Africa loses $ 11 billion annually from fraud and tax avoidance, Oxfam

oxfam-executiveMultinational companies deprive African governments of 11 billion dollars in taxes each year, and the G7 world leaders should set up a new global body to regulate corporate taxation, Oxfam International said in a report released on the eve of the  25th World Economic Forum on Africa (WEF) held in Cape Town, South Africa June 3-5 and ahead of the  G7 summit scheduled this weekend in Bonn (Germany).

The report published by Oxfam on Tuesday was praised by civil society groups as the first initiative to address illicit outflows from the continent.

According to the report of the NGO specialized in the fight against poverty, Africa is losing billions of dollars every year in illicit financial outflows as governments and multinational companies engage in fraudulent schemes aimed at avoiding tax payments to some of the world’s poorest countries, impeding development projects and denying poor people access to crucial services.

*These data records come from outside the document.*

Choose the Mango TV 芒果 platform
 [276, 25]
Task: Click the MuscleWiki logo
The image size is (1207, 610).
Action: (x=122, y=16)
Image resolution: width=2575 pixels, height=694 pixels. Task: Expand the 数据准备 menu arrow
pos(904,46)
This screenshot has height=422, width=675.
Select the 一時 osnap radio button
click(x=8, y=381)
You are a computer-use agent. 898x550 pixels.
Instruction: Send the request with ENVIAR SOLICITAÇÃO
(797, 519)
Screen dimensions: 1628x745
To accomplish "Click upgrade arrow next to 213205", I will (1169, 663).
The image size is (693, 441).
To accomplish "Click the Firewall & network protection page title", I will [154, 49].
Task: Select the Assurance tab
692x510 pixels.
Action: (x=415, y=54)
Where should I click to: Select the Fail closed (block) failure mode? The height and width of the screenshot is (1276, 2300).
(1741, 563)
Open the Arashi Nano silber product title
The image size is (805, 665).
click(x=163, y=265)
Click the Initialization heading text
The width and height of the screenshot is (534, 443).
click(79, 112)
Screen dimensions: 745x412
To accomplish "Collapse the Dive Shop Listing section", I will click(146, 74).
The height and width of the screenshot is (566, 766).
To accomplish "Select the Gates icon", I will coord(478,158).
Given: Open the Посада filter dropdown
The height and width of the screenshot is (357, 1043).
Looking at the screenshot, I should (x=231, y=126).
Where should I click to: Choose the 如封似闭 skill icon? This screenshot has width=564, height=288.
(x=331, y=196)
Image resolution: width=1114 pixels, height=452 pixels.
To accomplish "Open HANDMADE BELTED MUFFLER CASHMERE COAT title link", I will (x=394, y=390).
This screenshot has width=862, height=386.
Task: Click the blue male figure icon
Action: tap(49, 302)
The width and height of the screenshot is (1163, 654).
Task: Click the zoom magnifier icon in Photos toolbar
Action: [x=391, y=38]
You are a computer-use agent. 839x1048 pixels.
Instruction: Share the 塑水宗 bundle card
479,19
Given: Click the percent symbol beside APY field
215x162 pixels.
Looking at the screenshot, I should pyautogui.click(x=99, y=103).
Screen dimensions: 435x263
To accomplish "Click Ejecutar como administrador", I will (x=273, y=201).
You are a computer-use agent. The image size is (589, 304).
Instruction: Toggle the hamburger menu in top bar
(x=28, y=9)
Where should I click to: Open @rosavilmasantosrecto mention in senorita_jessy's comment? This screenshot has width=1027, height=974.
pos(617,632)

 “Illegal transfers from African countries have tripled since 2001, when 20 billion dollar  was siphoned off said the NGO citing a report released by the African Union’s (AU) high-level panel on illicit financial flows and the UN economic commission for Africa.

 In total, the African continent lost about 850 billion dollars between 1970 and 2008, the report said. An estimated 217.7 billion dollars was illegally transferred out of Nigeria over that period, while Egypt lost 105.2 billion dollars and South Africa more than 81.8 billion dollars.

“The information available to us has convinced our panel that large commercial corporations are by far the biggest culprits of illicit outflows, followed by organized crime. We are also convinced that corrupt practices in Africa are facilitating these outflows, apart from that and in addition to the related problem of weak governance capacity.” said the South African former president Thabo Mbeki, who chairs the panel.

Criminal networks engaged in drugs and human trafficking, animal poaching, and theft of oil and minerals also contributed to money leaving the continent, said the report.

The NGO asks, in this context, the Heads of State and Government of the seven most industrialized countries in the world who will hold their next summit Sunday and Monday in Germany, to conduct a thorough reform of the international rules on the taxation of businesses. This reform must in particular impose on multinationals to declare their activities and subsidiary profits, country by country, project by project.

According to UNCTAD, developing countries as a whole lose an estimated $100 billion a year through another set of tax avoidance schemes involving tax havens.